Raising taxes to Control Inflation:
As an alternative to reduction in Government expenditure, the taxes can be increased to reduce
aggregate demand. For this purpose, especially personal direct taxes such as income tax, wealth
tax, corporate taxes can be raised. The hike in taxes reduces the disposable incomes of the people
and thereby force them to reduce their consumption demand.
Non-Discretionary Fiscal Policy: Automatic Stabilizers
In this non-discretionary fiscal policy, the tax structure and expenditure pattern are so designed
that taxes and Government spending vary automatically in appropriate direction with the changes
in national income. That is, these taxes and expenditure pattern without any special deliberate
action by the Government automatically raise aggregate demand in times of recession and reduce
aggregate demand in times of inflation which help in ensuring economic stability. These fiscal
measures are therefore called automatic stabilizers or built-in stabilizers. Built-in stability of tax
revenue and Government expenditure of transfer payments and subsidies is created because they
vary with national income.
Lets discuss some of these below:
Personal Income Taxes:
The tax structure is so designed that revenue from these taxes directly varies with income.

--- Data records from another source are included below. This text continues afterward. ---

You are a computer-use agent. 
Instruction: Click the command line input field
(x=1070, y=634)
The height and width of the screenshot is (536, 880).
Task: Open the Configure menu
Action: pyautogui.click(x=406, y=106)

Moreover, personal income taxes have progressive rates; the higher rates are charged from the
upper income brackets. As a result, when national income increases during expansion and
inflation, increasing percentage of the people’s income are paid to the Government. Thus, through
causing a decline in their disposable income these taxes automatically reduce people’s
consumption and therefore aggregate demand.
Corporate Income Taxes:
Companies or corporations as they are called now, also pay a percentage of their profits as tax to
the Government. Like personal income taxes, corporate income tax rate is also generally higher at
higher levels of corporate profits. As recession and inflation affect corporate taxes greatly, they
have a powerful stabilizing effect on aggregate demand; the revenue from them rises greatly during
inflation and boom which tends to reduce aggregate demand and revenue from them falls greatly
during recession which tends to offset the decline in aggregate demand.